## Task instructions:
An exact restatement of the data is required, with the images omitted.

▬▬▬

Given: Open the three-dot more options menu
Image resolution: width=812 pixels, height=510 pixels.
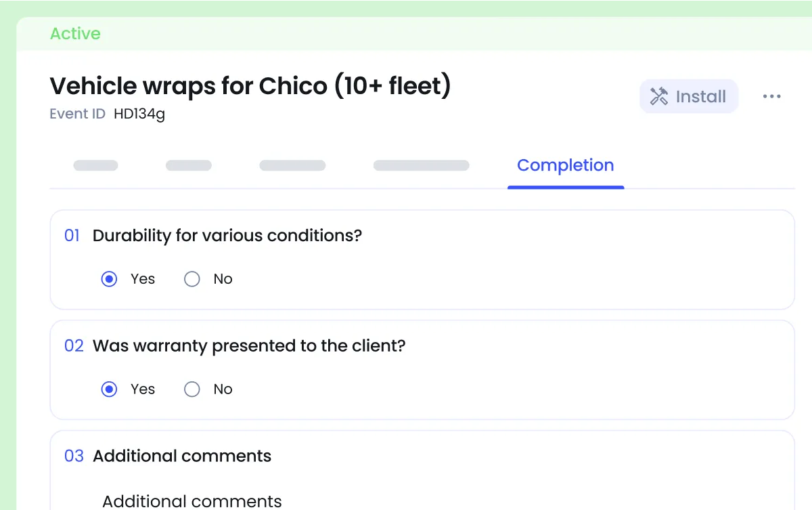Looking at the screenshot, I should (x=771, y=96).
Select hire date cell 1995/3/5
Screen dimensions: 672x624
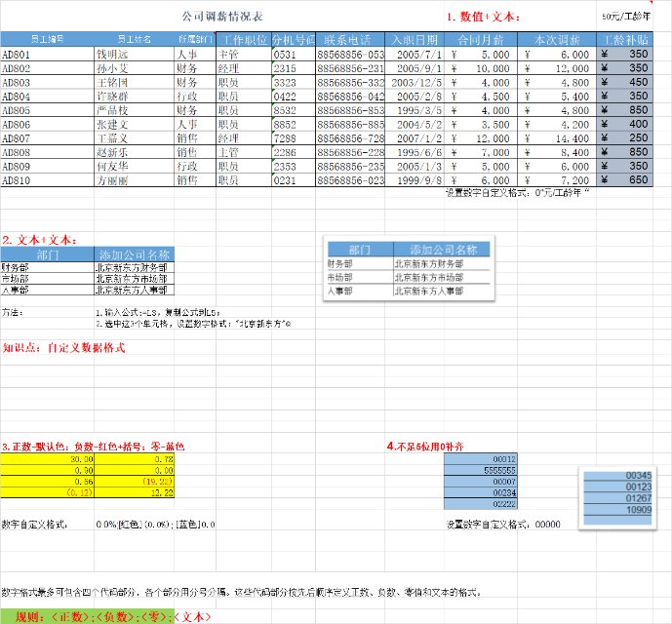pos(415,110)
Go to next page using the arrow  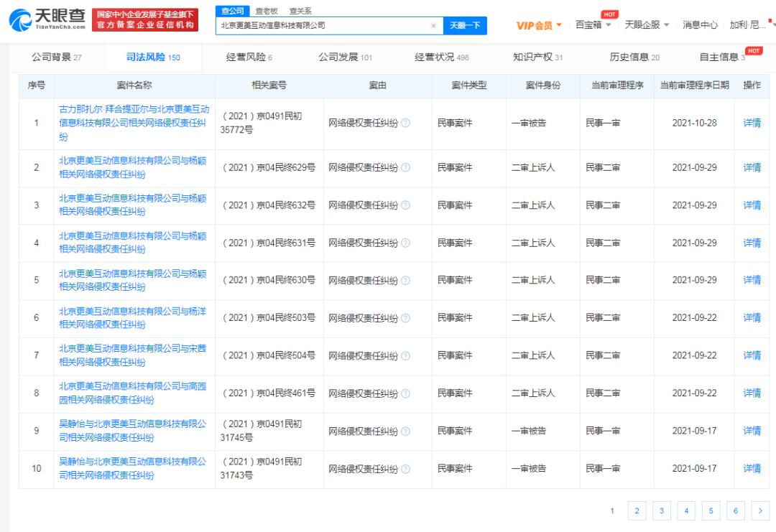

▬▬▬

## Result for this task:
Given: Open the three-dot more options menu
Image resolution: width=812 pixels, height=510 pixels.
Looking at the screenshot, I should (x=771, y=96).
Select hire date cell 1995/3/5
Screen dimensions: 672x624
pos(415,110)
Go to next page using the arrow  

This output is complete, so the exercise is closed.